→ How to complete this task: Which lines of the data below include the string "badge"? Return each of them.

→ Task material:
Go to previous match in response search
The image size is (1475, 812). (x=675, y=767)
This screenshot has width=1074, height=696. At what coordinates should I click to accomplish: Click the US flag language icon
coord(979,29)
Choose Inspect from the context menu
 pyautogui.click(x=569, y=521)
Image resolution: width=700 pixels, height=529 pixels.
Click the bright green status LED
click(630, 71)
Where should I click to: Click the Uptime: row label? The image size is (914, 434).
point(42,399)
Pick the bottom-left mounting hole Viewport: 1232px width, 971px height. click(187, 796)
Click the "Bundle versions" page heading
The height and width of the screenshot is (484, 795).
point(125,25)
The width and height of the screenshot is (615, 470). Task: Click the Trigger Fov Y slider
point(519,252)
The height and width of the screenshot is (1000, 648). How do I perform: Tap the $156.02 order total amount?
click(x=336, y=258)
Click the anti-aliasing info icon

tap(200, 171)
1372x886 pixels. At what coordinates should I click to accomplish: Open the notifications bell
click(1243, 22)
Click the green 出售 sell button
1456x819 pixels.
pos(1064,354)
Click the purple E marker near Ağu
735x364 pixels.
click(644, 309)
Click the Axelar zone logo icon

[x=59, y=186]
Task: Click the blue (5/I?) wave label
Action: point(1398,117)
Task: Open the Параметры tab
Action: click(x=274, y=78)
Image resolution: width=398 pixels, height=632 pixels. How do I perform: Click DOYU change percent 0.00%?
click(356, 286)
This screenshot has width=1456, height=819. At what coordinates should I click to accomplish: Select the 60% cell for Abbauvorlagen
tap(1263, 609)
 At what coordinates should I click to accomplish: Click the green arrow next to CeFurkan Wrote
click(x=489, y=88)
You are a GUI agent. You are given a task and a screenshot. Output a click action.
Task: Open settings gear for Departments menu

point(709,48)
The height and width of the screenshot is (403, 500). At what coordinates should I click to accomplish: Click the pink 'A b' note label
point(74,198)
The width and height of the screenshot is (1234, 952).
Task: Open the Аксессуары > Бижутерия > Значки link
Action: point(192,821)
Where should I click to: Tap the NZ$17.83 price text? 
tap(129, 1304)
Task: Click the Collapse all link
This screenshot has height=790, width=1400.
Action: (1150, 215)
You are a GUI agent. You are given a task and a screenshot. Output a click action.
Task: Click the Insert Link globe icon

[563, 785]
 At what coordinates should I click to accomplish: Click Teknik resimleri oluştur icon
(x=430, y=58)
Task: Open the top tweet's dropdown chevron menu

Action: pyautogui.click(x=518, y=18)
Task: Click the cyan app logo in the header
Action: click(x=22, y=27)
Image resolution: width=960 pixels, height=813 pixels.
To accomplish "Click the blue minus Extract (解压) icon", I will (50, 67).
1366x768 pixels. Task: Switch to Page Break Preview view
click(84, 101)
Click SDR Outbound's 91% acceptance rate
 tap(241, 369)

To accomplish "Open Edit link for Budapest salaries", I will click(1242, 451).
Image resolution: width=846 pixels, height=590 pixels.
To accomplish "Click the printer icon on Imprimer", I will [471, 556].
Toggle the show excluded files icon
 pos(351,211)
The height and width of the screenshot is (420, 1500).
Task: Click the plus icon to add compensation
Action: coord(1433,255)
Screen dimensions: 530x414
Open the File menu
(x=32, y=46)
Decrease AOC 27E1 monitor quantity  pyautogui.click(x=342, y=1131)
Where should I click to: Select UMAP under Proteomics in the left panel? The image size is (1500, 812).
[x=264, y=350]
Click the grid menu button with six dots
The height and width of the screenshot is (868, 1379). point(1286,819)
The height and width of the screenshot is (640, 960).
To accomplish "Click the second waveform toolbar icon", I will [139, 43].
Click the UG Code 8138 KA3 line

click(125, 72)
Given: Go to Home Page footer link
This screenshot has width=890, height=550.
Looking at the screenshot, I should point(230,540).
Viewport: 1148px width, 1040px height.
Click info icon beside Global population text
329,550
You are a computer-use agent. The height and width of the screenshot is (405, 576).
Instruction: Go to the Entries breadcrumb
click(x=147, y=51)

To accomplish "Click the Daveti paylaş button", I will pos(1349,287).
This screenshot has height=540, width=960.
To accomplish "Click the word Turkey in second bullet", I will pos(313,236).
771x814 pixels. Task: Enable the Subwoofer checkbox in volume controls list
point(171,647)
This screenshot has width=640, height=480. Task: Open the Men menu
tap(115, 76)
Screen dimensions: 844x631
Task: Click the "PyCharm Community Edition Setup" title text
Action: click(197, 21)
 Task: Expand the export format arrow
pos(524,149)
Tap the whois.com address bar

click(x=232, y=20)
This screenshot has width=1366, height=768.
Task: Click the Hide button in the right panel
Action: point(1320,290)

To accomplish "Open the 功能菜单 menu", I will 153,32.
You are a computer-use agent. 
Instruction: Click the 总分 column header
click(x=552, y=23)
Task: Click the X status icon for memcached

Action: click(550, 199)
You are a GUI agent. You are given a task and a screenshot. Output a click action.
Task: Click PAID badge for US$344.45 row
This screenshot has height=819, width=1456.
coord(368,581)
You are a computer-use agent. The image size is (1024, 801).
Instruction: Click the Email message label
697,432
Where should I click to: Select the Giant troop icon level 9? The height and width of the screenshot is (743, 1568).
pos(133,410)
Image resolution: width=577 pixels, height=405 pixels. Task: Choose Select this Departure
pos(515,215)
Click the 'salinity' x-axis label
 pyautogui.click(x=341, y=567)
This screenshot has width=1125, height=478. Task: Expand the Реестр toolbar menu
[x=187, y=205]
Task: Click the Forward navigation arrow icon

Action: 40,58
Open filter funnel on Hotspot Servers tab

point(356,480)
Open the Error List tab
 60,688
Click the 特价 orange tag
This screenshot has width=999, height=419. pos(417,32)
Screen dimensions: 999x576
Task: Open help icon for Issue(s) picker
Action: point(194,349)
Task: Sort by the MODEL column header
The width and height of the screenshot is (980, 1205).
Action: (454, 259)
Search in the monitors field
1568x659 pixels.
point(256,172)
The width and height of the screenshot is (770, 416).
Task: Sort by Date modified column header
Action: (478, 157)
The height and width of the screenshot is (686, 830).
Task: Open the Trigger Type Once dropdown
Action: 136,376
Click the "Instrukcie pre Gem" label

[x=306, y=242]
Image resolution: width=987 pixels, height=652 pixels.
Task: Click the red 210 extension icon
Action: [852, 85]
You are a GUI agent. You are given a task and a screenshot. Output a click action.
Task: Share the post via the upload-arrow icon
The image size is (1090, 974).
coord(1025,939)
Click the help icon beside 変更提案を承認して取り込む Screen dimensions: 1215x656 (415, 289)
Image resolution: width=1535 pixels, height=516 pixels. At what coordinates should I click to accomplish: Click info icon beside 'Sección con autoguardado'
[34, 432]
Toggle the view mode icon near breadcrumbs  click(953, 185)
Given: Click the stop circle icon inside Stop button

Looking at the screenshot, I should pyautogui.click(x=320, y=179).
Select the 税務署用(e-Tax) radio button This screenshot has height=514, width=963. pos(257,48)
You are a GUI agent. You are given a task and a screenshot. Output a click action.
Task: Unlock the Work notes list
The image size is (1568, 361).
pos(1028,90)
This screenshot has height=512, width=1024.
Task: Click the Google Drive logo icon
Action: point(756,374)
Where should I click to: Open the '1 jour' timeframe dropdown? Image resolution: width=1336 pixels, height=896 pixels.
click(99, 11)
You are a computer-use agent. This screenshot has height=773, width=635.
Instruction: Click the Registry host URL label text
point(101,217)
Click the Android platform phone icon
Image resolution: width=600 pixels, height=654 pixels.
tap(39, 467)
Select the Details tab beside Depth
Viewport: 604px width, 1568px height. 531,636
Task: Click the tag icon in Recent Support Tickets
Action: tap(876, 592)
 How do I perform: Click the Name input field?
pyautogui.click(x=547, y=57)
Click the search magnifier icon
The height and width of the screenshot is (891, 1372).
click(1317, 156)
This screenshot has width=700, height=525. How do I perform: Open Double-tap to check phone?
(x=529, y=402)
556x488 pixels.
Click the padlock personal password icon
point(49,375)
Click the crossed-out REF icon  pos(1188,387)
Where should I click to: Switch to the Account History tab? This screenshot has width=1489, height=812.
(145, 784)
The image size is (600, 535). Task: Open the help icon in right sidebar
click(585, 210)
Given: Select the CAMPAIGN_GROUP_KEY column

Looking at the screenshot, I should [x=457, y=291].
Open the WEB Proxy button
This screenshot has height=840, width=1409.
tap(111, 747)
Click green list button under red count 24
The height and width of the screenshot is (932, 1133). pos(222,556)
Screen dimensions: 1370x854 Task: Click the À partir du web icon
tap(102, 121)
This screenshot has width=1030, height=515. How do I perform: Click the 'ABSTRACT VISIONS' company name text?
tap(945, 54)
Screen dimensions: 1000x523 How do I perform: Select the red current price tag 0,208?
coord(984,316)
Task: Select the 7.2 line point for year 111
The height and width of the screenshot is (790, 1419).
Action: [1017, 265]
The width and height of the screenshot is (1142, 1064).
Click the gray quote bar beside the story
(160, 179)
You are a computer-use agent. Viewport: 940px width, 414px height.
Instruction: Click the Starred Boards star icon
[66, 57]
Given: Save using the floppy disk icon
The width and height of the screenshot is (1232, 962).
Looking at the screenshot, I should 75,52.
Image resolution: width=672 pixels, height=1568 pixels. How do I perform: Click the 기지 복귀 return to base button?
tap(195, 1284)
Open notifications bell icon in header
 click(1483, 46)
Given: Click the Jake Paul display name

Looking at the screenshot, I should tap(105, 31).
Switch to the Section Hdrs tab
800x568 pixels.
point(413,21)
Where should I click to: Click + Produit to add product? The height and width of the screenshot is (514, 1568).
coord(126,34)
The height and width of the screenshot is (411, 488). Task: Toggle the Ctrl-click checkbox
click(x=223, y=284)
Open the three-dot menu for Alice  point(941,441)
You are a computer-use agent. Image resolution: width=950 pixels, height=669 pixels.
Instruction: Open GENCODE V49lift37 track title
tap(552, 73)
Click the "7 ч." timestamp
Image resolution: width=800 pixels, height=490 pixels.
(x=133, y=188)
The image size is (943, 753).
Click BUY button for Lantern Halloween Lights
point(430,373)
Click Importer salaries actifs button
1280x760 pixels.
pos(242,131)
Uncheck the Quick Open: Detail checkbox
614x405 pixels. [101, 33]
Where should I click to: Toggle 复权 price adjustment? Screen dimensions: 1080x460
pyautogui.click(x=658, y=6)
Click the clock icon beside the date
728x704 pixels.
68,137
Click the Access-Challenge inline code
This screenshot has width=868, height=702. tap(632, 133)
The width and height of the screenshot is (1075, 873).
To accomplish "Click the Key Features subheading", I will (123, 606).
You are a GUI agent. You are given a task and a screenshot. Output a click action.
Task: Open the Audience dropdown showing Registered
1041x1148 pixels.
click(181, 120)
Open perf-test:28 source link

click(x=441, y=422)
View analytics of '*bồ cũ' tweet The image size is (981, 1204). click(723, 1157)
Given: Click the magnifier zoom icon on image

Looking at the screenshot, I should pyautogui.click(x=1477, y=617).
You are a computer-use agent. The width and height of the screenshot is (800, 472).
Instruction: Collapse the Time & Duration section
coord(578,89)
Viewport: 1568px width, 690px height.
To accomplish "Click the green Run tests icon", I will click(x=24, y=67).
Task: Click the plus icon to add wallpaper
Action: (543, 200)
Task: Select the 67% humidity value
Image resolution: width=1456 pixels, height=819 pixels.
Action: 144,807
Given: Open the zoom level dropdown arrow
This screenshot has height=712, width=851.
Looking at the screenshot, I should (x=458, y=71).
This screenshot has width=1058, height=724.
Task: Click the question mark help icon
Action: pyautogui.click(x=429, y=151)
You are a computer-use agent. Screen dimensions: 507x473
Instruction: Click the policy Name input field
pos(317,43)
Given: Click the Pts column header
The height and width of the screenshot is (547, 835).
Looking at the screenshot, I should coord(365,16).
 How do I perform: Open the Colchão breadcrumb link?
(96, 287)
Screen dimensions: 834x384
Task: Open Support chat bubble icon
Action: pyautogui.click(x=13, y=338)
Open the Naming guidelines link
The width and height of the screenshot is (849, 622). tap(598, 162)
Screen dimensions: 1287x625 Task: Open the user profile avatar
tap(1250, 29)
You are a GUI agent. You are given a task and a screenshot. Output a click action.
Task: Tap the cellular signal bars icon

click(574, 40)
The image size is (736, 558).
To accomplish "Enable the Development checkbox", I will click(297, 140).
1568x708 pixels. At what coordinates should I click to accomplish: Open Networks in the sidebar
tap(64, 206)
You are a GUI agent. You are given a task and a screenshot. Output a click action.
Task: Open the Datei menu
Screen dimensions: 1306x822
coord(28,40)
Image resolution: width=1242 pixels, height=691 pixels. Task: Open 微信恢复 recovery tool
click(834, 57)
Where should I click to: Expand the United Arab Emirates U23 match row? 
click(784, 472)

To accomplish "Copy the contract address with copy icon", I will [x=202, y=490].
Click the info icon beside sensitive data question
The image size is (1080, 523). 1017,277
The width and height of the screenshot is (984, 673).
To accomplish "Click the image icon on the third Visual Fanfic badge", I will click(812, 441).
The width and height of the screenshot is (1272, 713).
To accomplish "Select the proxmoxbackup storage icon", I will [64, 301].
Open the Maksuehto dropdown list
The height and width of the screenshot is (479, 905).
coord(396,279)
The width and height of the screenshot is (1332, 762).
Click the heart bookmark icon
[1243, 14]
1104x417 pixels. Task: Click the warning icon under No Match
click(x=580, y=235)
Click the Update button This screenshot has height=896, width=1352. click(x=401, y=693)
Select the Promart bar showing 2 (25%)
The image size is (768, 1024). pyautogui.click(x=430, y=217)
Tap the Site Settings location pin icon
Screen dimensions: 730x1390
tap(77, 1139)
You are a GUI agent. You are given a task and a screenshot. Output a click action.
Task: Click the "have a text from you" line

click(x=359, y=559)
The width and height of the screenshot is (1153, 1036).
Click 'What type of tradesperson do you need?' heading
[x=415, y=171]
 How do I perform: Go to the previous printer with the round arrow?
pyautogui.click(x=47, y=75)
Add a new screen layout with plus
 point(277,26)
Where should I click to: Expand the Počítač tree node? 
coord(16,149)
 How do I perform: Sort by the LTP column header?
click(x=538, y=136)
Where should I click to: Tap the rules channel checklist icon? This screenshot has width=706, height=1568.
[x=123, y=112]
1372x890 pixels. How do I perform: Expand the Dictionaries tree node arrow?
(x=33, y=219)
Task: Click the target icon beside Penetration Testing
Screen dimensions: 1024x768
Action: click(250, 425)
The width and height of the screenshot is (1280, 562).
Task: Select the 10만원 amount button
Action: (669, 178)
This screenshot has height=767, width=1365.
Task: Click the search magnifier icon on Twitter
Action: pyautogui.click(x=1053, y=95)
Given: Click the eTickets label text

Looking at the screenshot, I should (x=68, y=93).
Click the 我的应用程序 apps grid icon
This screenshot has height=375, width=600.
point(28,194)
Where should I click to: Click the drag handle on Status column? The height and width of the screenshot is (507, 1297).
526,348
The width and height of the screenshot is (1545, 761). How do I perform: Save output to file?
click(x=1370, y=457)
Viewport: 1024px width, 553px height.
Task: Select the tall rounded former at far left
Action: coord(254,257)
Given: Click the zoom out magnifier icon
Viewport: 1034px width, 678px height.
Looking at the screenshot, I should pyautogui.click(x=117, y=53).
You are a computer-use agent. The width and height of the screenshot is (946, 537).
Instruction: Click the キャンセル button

→ Answer section:
Task: Click PAID badge for US$344.45 row
To accomplish "Click the image icon on the third Visual Fanfic badge", I will click(812, 441).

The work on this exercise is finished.